Pd4Cmd is a Java command line tool built on the top of PD4ML HTML-to-PDF
converter library. The tool offers an access to virtually all PD4ML API
functionality and makes possible to use PD4ML converter as a standalone
application or as a part of non-Java environments/applications.
- HTML-to-PDF conversion with the absolute minimum of parameters
Win32:
java
-Xmx512m -cp .\pd4ml.jar Pd4Cmd "http://old.pd4ml.com" 1200
UNIX-derived operating systems:
java -Xmx512m -Djava.awt.headless=true -cp
./pd4ml.jar Pd4Cmd 'http://old.pd4ml.com' 1200
The command line overrides the default Java memory heap size
limit with -Xmx512m. Here it is set to 512Mb.
On UNIX platform -Djava.awt.headless=true allows to run
the application on non-graphics-enabled servers or from remote ssh/telnet
sessions.
"http://old.pd4ml.com" 1200 are HTML source URL and
htmlWidth (virtual "browser" frame width) parameters.
Please note: on Win32 the URL is enclosed, if needed, to double quotes, on
UNIX - to single quotes.
The default PDF document format: A4 / PORTRAIT
In the example 1200px width of rendered document will be
mapped to 595pt widths of A4 page format.

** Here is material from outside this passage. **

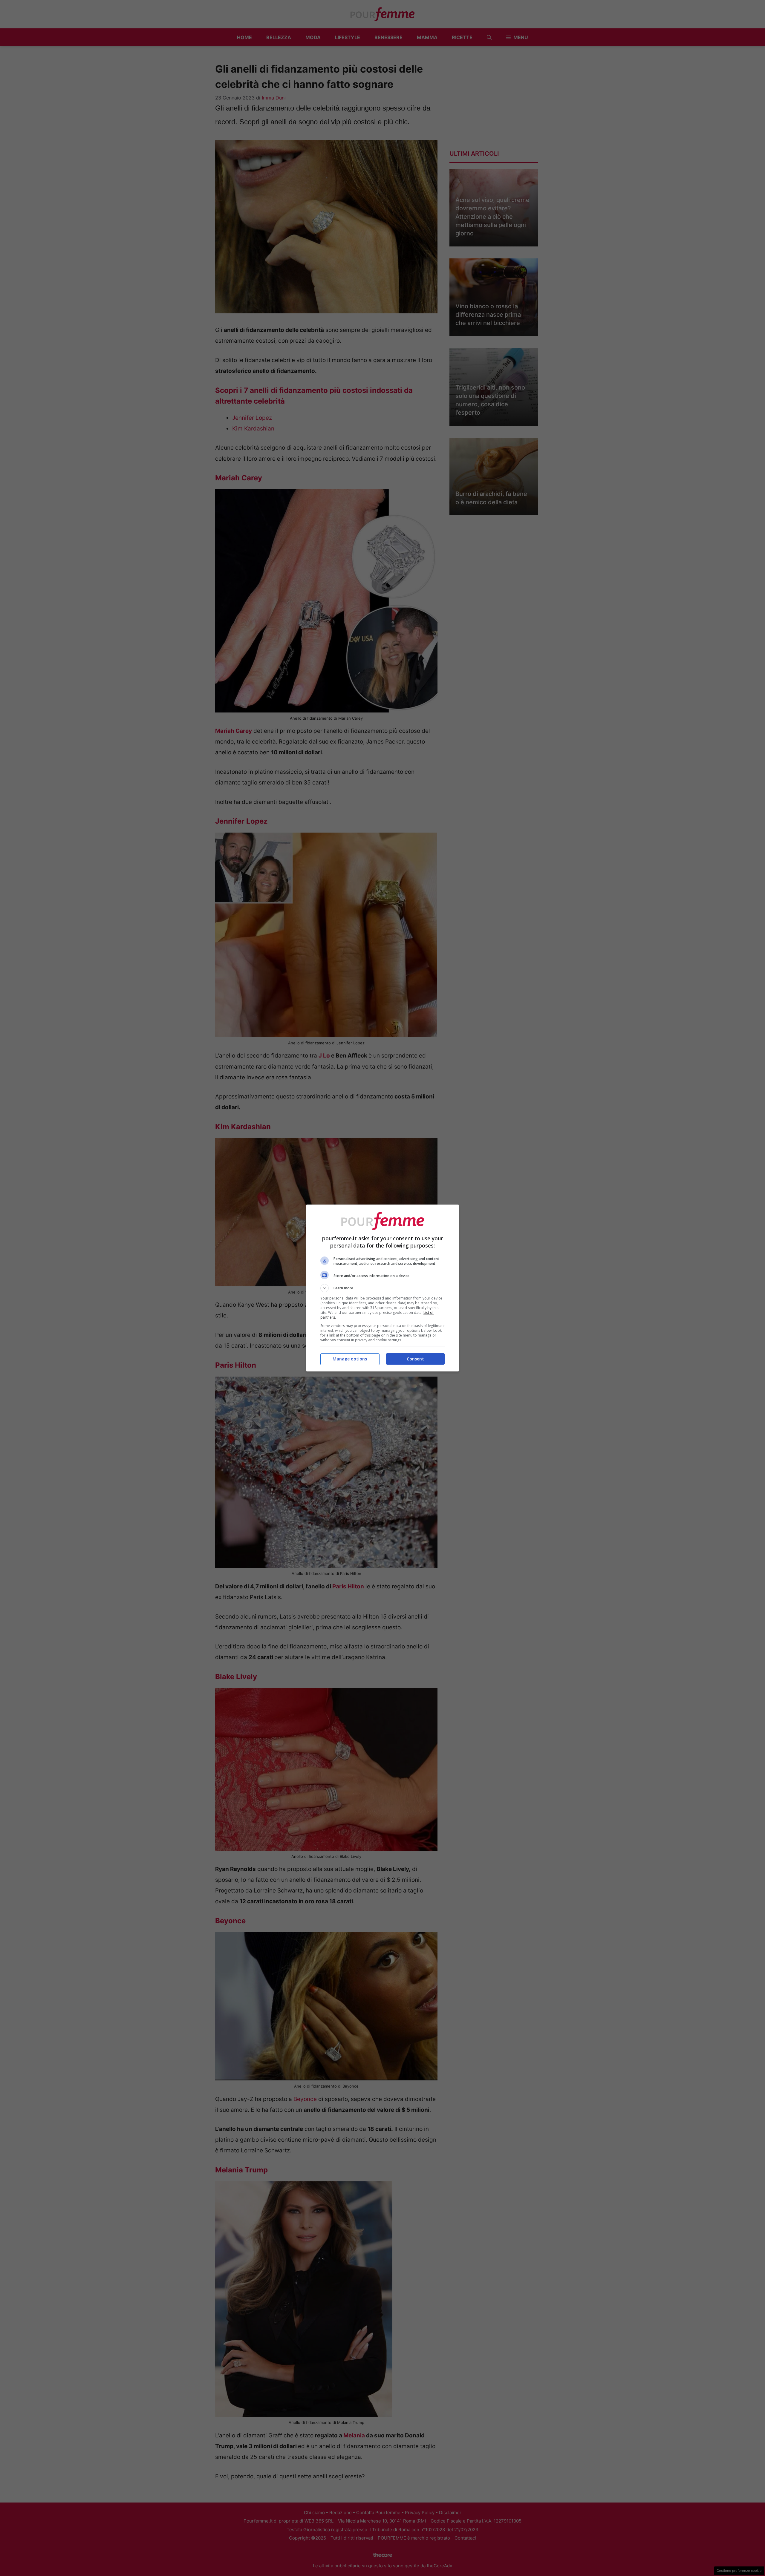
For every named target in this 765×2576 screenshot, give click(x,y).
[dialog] (382, 1288)
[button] (382, 1288)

As long as an output file path omitted, the output is sent to
STDOUT and can be piped to another application.
- Customized HTML-to-PDF conversion
Win32:
java -Xmx512m
-cp .\pd4ml.jar Pd4Cmd "http://old.pd4ml.com" 1200 LETTER
-bookmarks HEADINGS -pdfforms -debug -out c:\pd4ml.pdf
UNIX-derived operating systems:
java -Xmx512m
-Djava.awt.headless=true -cp ./pd4ml.jar Pd4Cmd 'http://old.pd4ml.com' 1200
LETTER -bookmarks HEADINGS -pdfforms -debug
-out /tmp/pd4ml.pdf
In the examples the generated PDF is written to a file, defined
with -out parameter. That makes possible to use STDOUT
for debug output (-debug parameter).
The examples also force PD4ML to produce PDF outlines (bookmarks)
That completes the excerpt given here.